At birth, the lip is one of the most developed organs of the human body. The lip terminates its intensive development at preschool age [9]. At the age of 2 to 9 years, the lip growth shows a difference between girls and boys. The lip is larger during this age range among boys than in girls [10]. Lee [11] and Randal [12] criticized surveys of photos: since infants do not keep quiet, photographs are not standardized, and different enlargements can occur. Therefore, we avoided to use absolute values for the measurements. In his study, Lee carried out the measurements directly on the patient. This is also problematic since small children cannot keep quiet, the skin is soft and elastic and the measurements are difficult to reproduce. To circumvent the retrospective aspect of the no longer exactly determinable factor growth, only relative values were considered in this study. Therefore, errors of different imaging scales in photographs are eliminated because the values are simply normalized.
The final result of the cleft closure is essentially determined by the OP technique, the operator and the postoperative growth in the former cleft region. The wave-cutting technique, which had already proved itself in correctional procedures, was adopted as a primary treatment because it is more tissue-friendly and more flexible than the earlier methods. In addition, it uses the elasticity of the skin at the edge of the lip for lengthening the lips evenly [8]. Of importance is the liberation of the musculature from an unphysiological attachment and the exact union of the circular muscle [13]. This technique has a wide range of variations and allows individual consideration of the shape of the lip stumps [14]. Another great advantage lies in the precise measurement possibility [15].
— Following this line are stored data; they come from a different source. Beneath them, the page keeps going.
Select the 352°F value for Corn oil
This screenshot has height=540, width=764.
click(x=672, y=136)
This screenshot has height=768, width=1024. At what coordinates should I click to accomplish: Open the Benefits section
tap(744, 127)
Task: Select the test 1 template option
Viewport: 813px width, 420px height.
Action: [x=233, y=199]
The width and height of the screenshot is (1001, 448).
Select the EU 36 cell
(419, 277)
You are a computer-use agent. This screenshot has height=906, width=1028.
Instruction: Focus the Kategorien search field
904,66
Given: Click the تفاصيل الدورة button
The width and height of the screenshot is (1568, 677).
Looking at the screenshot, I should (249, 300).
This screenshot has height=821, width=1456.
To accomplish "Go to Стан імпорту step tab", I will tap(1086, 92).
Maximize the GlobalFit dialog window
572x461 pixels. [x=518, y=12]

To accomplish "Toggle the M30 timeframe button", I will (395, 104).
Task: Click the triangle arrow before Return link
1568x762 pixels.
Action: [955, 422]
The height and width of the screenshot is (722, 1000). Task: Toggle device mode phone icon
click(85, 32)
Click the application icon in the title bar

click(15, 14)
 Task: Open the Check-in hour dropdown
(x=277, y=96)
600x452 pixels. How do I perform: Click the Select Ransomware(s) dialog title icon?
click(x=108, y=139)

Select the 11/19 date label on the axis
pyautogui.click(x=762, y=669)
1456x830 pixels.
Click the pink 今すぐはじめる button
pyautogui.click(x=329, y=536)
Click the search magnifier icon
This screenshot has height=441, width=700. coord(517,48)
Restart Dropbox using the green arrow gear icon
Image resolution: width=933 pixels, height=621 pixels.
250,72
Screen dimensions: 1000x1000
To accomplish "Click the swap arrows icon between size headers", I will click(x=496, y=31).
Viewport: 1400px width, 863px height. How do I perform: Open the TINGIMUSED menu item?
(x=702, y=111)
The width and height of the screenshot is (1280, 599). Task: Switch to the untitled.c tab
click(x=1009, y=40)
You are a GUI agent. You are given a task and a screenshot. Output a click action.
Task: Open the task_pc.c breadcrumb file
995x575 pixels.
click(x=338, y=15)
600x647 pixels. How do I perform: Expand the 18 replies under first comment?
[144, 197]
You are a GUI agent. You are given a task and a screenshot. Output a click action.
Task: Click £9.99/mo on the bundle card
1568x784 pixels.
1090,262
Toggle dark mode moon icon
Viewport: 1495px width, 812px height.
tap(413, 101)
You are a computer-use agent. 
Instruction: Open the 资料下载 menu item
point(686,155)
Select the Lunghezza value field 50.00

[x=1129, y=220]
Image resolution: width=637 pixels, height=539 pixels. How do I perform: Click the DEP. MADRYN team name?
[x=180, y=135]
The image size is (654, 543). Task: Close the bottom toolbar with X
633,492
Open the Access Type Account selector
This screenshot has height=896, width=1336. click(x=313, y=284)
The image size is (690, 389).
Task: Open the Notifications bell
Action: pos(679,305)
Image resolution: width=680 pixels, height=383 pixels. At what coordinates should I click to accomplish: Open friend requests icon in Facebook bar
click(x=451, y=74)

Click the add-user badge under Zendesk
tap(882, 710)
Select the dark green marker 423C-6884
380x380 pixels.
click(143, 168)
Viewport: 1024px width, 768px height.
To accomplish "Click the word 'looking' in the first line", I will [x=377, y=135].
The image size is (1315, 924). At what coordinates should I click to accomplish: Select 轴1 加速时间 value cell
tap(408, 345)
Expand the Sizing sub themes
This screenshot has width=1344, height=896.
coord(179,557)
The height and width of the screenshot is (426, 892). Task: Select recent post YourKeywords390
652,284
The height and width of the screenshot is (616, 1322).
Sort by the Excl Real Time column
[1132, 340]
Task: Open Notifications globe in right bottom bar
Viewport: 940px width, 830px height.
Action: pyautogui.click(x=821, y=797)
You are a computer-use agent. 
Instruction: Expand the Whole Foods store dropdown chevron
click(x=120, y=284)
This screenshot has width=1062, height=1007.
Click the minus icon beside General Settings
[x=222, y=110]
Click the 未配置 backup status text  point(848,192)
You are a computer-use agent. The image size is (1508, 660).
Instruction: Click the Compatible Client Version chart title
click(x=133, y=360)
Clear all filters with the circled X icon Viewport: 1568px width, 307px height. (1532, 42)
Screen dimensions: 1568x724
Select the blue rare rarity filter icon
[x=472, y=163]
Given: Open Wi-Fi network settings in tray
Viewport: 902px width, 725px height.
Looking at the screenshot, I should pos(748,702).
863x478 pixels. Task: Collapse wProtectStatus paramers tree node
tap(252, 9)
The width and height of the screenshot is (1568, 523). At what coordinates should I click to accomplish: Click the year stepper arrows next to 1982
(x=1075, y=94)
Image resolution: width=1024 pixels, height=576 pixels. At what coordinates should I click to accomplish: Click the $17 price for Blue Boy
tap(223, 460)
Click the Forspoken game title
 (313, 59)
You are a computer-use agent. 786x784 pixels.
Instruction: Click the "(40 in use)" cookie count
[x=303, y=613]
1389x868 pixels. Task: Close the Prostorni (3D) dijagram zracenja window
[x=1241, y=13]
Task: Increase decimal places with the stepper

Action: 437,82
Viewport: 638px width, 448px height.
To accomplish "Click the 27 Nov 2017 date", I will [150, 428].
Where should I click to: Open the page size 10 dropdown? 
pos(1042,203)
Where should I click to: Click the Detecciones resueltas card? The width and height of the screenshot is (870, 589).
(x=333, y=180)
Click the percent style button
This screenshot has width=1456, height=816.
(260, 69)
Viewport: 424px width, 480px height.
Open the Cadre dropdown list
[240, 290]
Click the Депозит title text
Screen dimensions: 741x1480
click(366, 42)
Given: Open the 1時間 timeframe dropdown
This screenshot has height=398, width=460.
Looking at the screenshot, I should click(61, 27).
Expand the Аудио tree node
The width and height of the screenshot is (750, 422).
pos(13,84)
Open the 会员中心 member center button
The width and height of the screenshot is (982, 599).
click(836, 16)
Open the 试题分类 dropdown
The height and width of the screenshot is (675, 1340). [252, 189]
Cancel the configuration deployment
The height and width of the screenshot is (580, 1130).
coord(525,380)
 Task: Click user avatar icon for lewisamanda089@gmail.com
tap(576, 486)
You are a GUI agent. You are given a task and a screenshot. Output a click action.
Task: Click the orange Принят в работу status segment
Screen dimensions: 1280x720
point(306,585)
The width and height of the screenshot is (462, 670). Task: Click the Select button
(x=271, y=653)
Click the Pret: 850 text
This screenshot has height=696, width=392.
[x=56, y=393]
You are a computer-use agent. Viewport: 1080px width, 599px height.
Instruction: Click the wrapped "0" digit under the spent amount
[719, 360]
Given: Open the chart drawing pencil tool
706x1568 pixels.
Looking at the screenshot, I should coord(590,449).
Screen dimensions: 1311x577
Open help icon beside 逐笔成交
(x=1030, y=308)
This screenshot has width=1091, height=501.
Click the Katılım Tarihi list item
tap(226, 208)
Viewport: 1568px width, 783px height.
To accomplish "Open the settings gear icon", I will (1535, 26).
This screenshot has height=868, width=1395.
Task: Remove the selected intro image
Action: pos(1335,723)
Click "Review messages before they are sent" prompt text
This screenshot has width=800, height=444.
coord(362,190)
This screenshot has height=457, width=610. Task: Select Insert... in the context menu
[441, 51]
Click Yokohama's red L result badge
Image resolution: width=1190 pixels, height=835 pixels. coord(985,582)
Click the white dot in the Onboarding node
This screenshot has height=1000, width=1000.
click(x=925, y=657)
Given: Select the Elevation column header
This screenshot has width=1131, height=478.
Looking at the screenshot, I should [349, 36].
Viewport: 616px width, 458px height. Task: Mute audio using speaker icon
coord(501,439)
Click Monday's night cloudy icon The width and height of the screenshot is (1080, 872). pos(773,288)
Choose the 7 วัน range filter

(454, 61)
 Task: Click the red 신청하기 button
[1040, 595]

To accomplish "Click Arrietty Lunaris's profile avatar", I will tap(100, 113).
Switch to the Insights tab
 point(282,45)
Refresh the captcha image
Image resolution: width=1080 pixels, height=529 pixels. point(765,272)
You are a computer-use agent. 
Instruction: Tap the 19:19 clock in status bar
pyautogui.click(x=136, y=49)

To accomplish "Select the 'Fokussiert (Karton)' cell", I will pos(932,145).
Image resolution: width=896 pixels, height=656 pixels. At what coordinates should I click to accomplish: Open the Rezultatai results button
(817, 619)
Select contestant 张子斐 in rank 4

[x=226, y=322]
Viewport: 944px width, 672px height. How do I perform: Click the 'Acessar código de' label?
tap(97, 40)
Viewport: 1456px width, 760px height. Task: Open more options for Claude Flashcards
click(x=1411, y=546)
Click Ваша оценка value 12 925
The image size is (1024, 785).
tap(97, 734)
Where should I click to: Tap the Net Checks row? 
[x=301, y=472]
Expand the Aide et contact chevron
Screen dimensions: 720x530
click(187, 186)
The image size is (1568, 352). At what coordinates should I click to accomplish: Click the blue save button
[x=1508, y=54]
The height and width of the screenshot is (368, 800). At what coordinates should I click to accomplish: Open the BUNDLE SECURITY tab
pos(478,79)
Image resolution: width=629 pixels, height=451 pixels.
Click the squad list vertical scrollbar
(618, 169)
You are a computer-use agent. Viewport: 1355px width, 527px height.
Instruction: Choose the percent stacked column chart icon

Millard’s rotation-advancement principle is used most frequently in its modifications worldwide. Millard himself called it “cut as you go” [16]. It is very flexible and allows modifications during the cutting and the lip closure [17]. The technique is tissue-saving and allows a complete mobilization of the lateral nasal ala and its placement in the appropriate position so the symmetry of the nostrils and the nasal floor can be restored at the same time. Because of the flow of the advancement flap, not only a balanced height compensation of the lip is possible but also a volume adjustment of the cleft side [15].
Our results on the lip Philtrum in the Millard group agree with the statement by Millard that shortly after the operation, the cleft side was shorter than the healthy side, but compensation took place over time [6]. He also postulated that, in the case of wide clefts, a contraction of the cleft could be postoperative in the first 3 months. However, if the technique was applied properly, the result improved without any additional surgery after 6 months and showed almost perfect symmetry after 1 year. Investigations by Becker even showed a lengthening of the lips on the cleft side [18].
Lee [11] carried out measurements on the lip immediately after the operation and determined that incomplete clefts had a symmetry between the cleft and the healthy side, while complete lip clefts were shorter on the cleft side than on the healthy side. No improvement was noted a year postoperatively. Le Mesuier, Mulliken and Martinez-Perez, and Saunders et al. [4, 19, 20] also reported a shortened Philtrum on the cleft side according to the Millard technique. Millard acknowledged that the asymmetry was in some cases caused by the defect at the maxilla and recommended a lip adhesion operation, which already had been recommended by other authors [21,22,23], as well as a preoperative orthodontic treatment [24]. Additionally, in Göttingen, the patients with lip-to-palate clefts were provided with the Latham plate before lip closure to position the jaw segments. This could explain why most of the patients in the present study had a symmetrical Philtrum until the fourth postoperative year. As clearly confirmed by our study, the symmetry course shows a clearly time-dependent behavior.
In the Pfeifer group, the Philtrum is briefly shorter after the operation and in the further examination course on the cleft side than on the healthy side. Although this technique is very common in the German-speaking world, it is not often reported in the literature. Maerker and Bull [14] found that the red and white border was symmetrical in 58 out of 83 examined children, whereas in 25 examined children, the cleft lip Philtrum showed a shortening and thus a distortion of the lip vermillion with step formation. Bitter [15] also noted a shortening of the lip Philtrum.
Regarding the vermillion length, we found contradictory statements. Mulliken and Martinez-Perez [19] found a very full vermillion in the patients who were operated with the Millard technique, whereas Noordhoff describes a deficit [25]. These differences can also be explained with the different temporal course.
Märker and Bull found a very full upper lip in patients who had been operated with the Pfeifer technique [14].
In the present study, the total lip height is not significantly different in both groups. However, in the Pfeifer group, the deficiency of the Philtrum is compensated by a too plumb vermillion. This can be accompanied by esthetic limitations. For this reason, Pfeifer recommended that in case of an esthetic deficiency, a correction should be completed before the first day of school [8].
Over the whole study period, the two groups did not differ in mouth width, but the development of the horizontal dimension of the cleft side is, according to Pfeifer, until the fourth year, bigger than the healthy side; in the Millard group, it is the other way around. Lewis [26] also observed a narrowing of the lip width in the Millard group postoperatively. According to our study, Märker and Bull (1982) observed a widening in the first postoperative years [14].